Davies organizes the book into nine chapters.
Chapter One is "The Problem of Evil." In this chapter, Davies "tees up" the issue of the problem of evil by introducing the problem as framed by David Hume. The various fictional interlocutors in Hume's "Dialogues Concerning Natural Religion" basically treated God as simply a really powerful person, with no real thought given to what it means to be transcendent and infinite, as wells as the Creator and the sustainer of all existence, as if the difference between God and creation were only a matter of degree. (p. 11.) Under this view, the palpable reality of suffering and evil in the world counts against a divine being who must either be as morally good as we are - caring, sacrificing, concerned - or forfeit some basic attribute of God, citing Epicurus's "old question." (p. 9.)
The remainder of the chapter explores some of the contemporary philosophers who believe that the "problem of evil" ("POE") counts as evidence against God's existence. Davies then marshals some of the classic rejoinders to the POE, such as (a) the free will defense, (b) the "unreality of evil" defense, (c) the "means and ends" approach, and (d) the "we can't see all the picture" approach, (e) the "best of all possible worlds" approach, and the (f) the "God suffers also" approach. These rejoinders are probably fairly obvious from their titles.
Chapter Two is "God the Creator." Davies' basic thesis is that we can't address how God interacts with the POE until we have to have some understanding of God (as best we can have, at least.) Davies builds up an understanding of God by defining God's attributes in a presentation that follows Thomas's Summa Theologiae's Questions 3 through 19 closely (See p. 33.)
Davies starts with a discussion of why we can believe in God's existence. Davies notes that a feature of human linguistics is that we recognize that things might not be as they are. The fact that it is raining today implies that it might not have been raining. This linguistic feature recognizes a feature of our reality - namely, that we live in a world of contingency. Things exist and happen, but they might not have existed or happened, which leads to the question of why individual things exist and then to the question of why anything exists.
The asking of the question "why do things exist?" is a reasonable question insofar as we can reasonably expect an answer. David Hume famously argued that the "why do things exist?" question may not have an answer. Hume's explanation was that cause may be separated from effect "in the imagination," which shows, therefore, that the idea of an effect without a cause is not "absurd," which makes it logically possible, which makes the "why do things exist?" question illogical.
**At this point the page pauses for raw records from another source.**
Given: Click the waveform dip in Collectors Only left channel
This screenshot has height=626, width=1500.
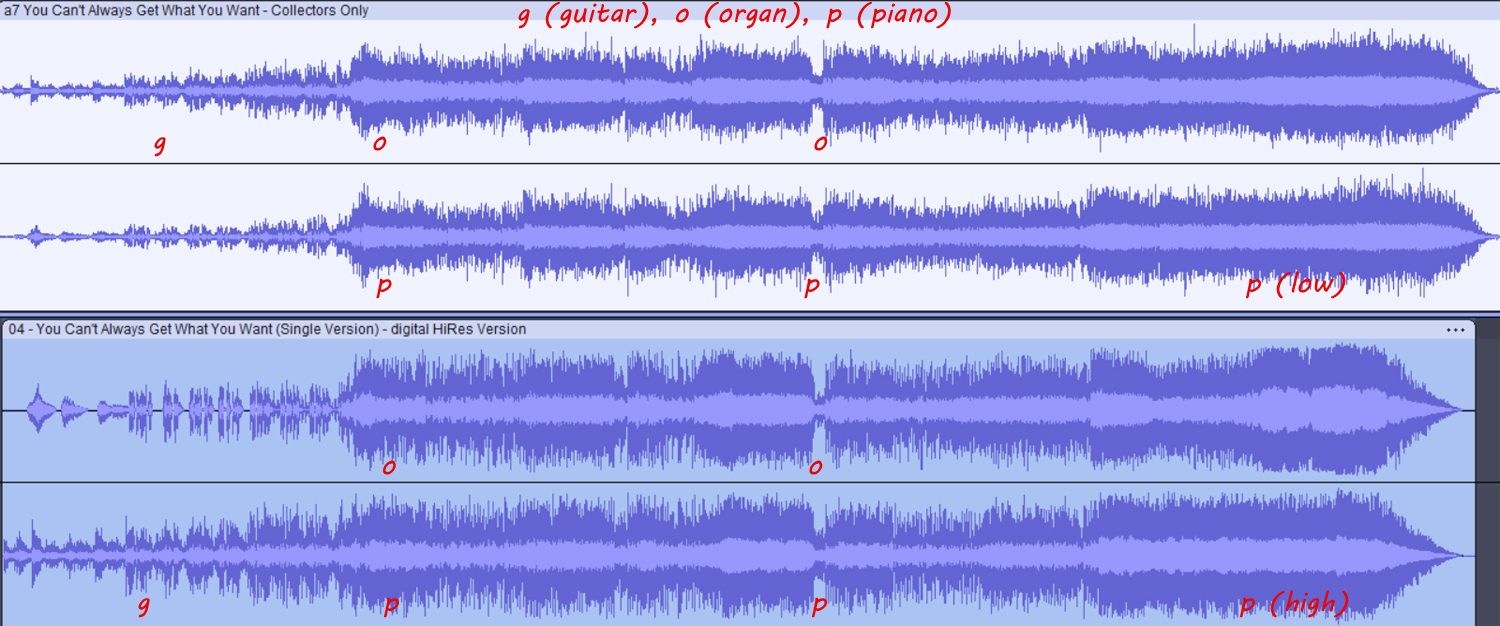Looking at the screenshot, I should [819, 89].
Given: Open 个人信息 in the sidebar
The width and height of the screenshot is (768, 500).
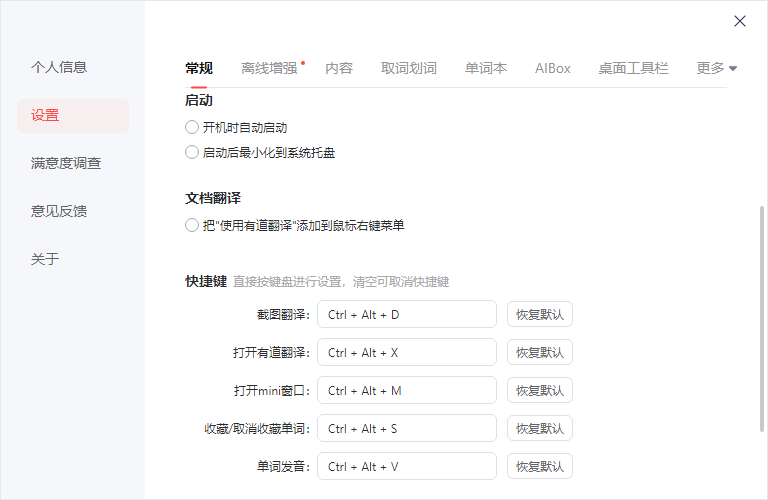Looking at the screenshot, I should [59, 67].
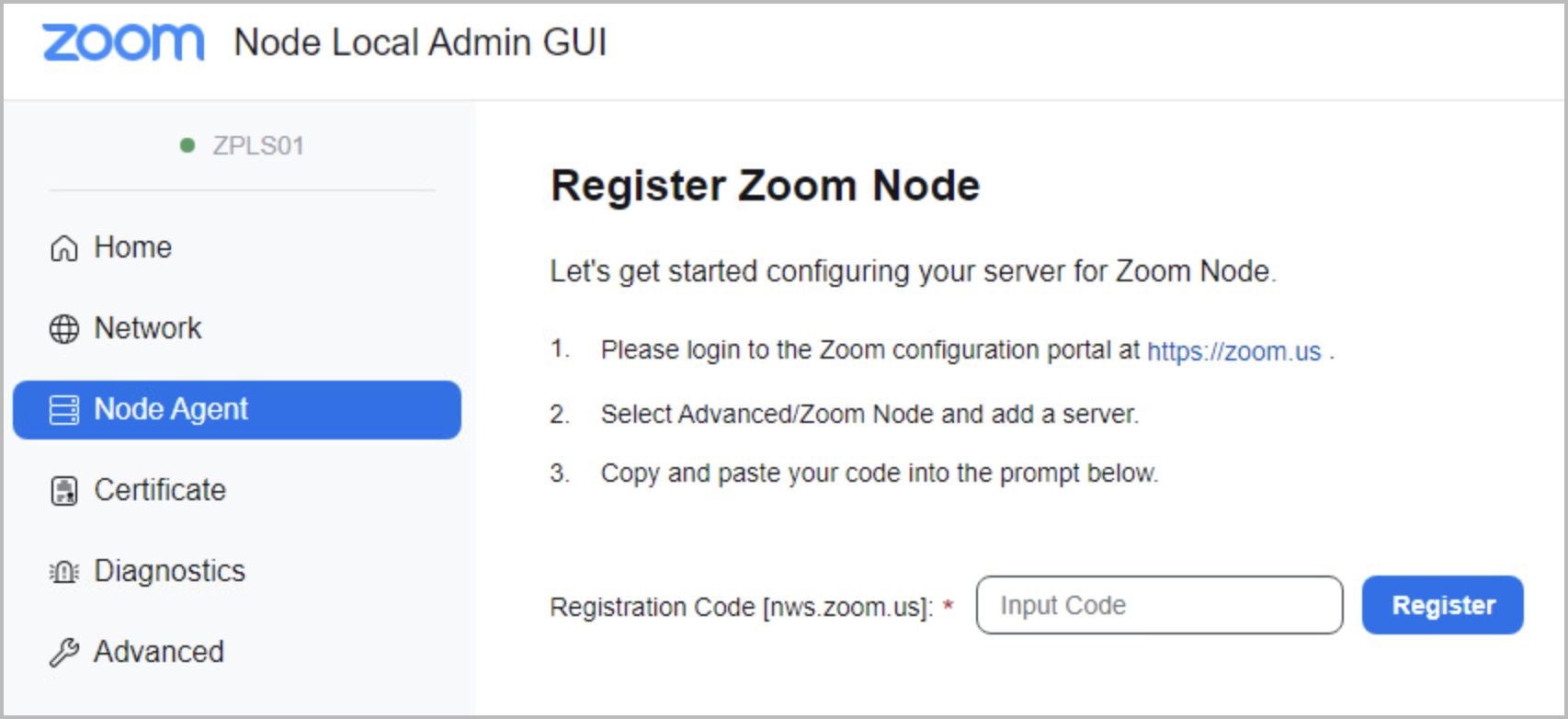
Task: Click the Node Local Admin GUI title
Action: coord(420,42)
As Davies points out, according Elizabeth Anscombe, the ability to hold something in the imagination says nothing about reality. (Another point is that Hume's approach seems to commit itself to the same "exists in the mind/exists in reality" conflation -albeit weaker - that atheists regularly criticize in Anselm's Ontological Proof.) Further, contrary to Hume, people associate cause and effect in reality because of their experiences which confirm their expectations, and the fact that expectations are expectations is no reason to discount common sense. (p. 38.)
Davies then goes on to discuss why we might expect existing things to have an external cause. Davies describes an argument in which we take something, identify its nature, and note that other things of like nature might exist but do not, which tells us that the nature of the item does not account for its existence, which in turn tells us that something outside of the thing's nature accounts for existence. (p. 41) Davies then notes that "And if the existence of nothing in the universe is accountable for in terms of its nature, the existence of the universe as a whole (and at any time) requires an external (agent-) cause."(Id.) (Davies views the universe as nothing more than the set of all existing things.) Thus, all existing things are composed of things that have a quality of existence (esse) and a nature. The quality of existence comes from outside the nature of the existing thing, i.e., an existing thing is a composite of the things "nature" and its "existence."
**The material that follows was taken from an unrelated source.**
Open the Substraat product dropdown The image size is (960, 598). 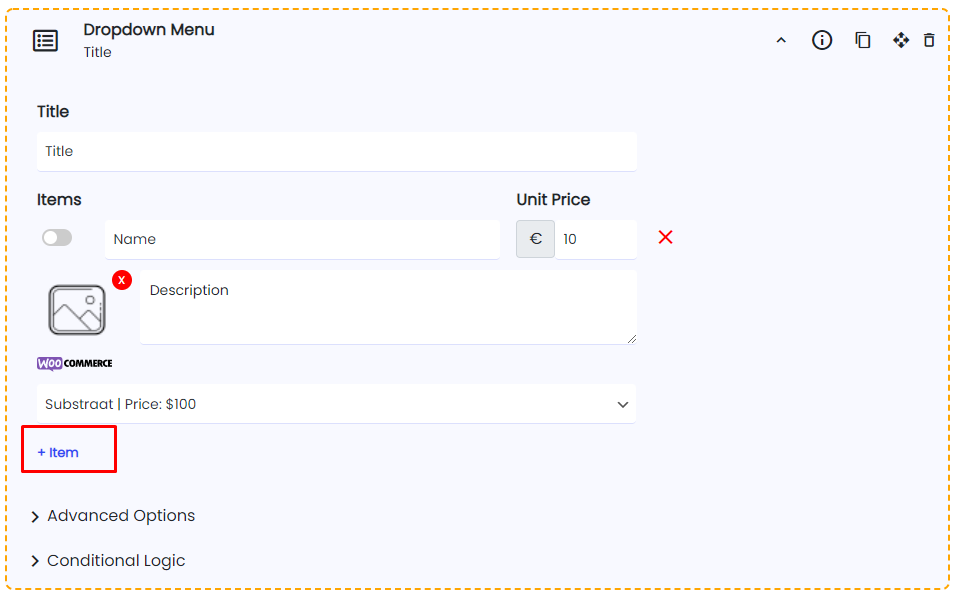coord(336,404)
Davies tackles Kant's famous objection that "being is not a real predicate, i.e., a concept of something that could add to the concept of a thing." (p. 46.) Saying that "there are rats in New York subways" says nothing about what rats are. Nonetheless saying that "rats exist" makes a true affirmation about rats. (p. 47.) Saying that something exists may not tell us what the thing is but it tells us something, e.g.,we can distinguish between Davies' cat "Smokey" and the last living (but now dead) dinosaur. Because Smokey "exists," we know that Smokey is a "genuinely existing individual," there to be analyzed. (p. 48.)
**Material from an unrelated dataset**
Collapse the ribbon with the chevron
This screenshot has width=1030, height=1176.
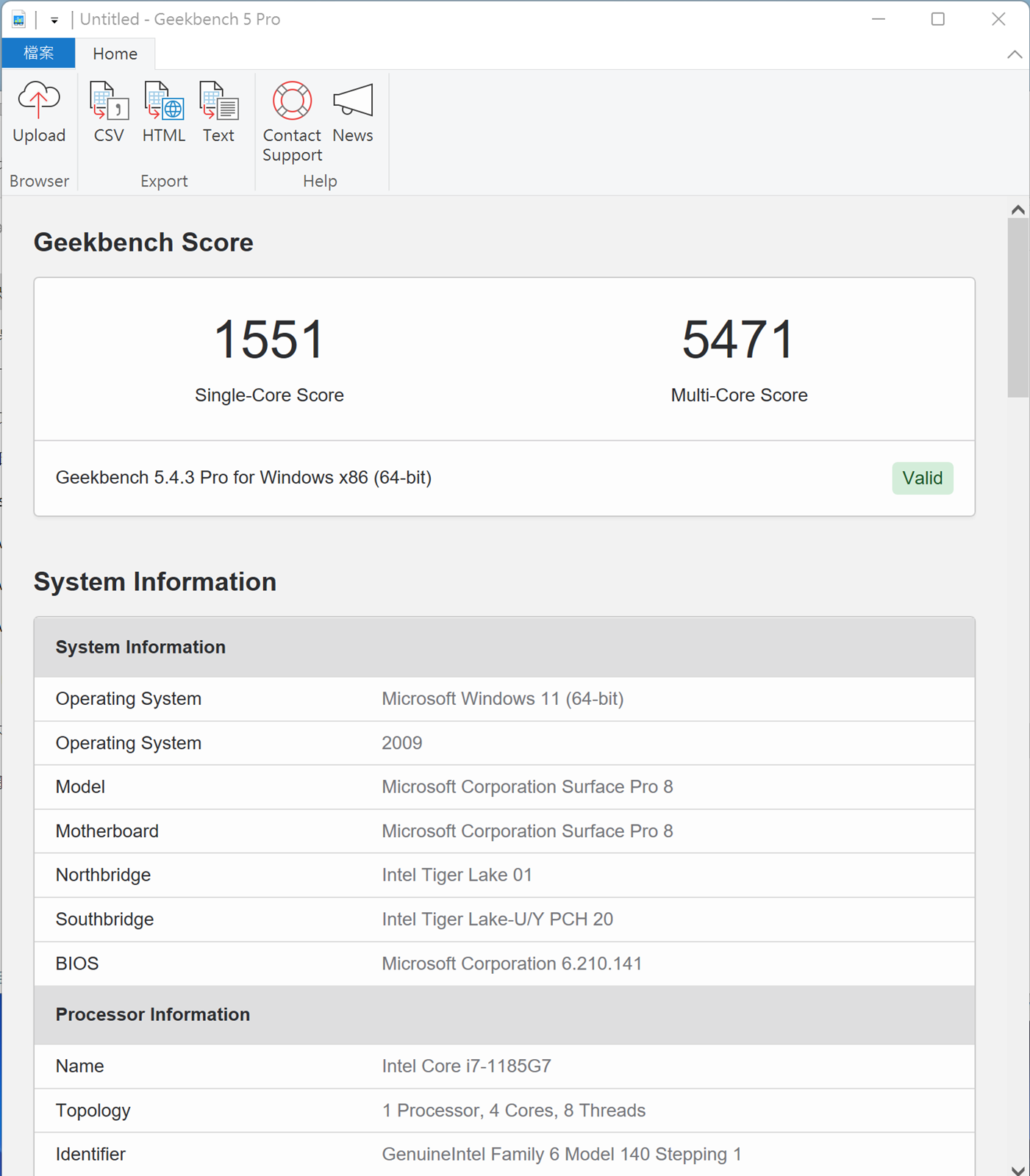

At this point, "God" is an explanation to the question "why is there something than nothing." "God," at this point, stands for the reason that explains how something outside the nature of everything in the universe supplies existence to everything in the universe. The use of "God" as a "placeholder" to name this explanation is reasonable, according to Davies, because it is a convention used to name the Creator of everything. However, at this point, there is nothing more to the notion of "God" than that which explains why there is something rather than nothing.
Chapter Three is "Identifying God." This chapter is good walk-through of the process that Aquinas uses to build up the attributes of God. Reading it would probably save countless giga-hours of time wasted on arguments with internet atheists.
Davies rejects any notion of God as a "person" in any sense that we would conventionally understand person to mean. (p. 58 - 61.) Davies rejects the idea of God as an immaterial conscious individual with thoughts, beliefs, memories and hopes because that would suppose that "God is nothing but an inhabitant of the universe (albeit an invisible inhabitant.)" (p. 61.)
Davies then introduces the "via negative" approach of considering what God is not. God does not have a body. God is not an individual in the sense that he is one of many because that would mean a separation of existence from "nature." "Yet if God makes the difference between there being something rather than nothing, the existence of God cannot derive from something other than God. Nor can it causally derive from God, for that would mean that God, so to speak, causally precedes himself (exists before he exists and brings it about that he exists), which is not a possible scenario (for it is, surely, self-evidently true that something which does not exist cannot cause itself to exist.) (p. 66.) Likewise, God cannot be subject to change since God is the source of all change, all coming to be of everything else. (p. 68.) Yet, God is not static or inert since he brings about everything to exist which does exist. (p. 72.)
Davies also dislikes the idea of God's "intervention" in the world. Talk of "intervention" presupposes that there is an absence of God from the world, until God returns to an active role in it. (p. 75.) God doesn't intervene because He is constantly in the world, sustaining it and creating it moment by moment. (Id.) This kind of thinking effectively denies that "miracles" are instances of "divine intervention" because all of creation is a divine intervention. Davies quotes James F. Ross for the image that "[t]he being of the cosmos is like a song on the breath of a singer." (p. 127.)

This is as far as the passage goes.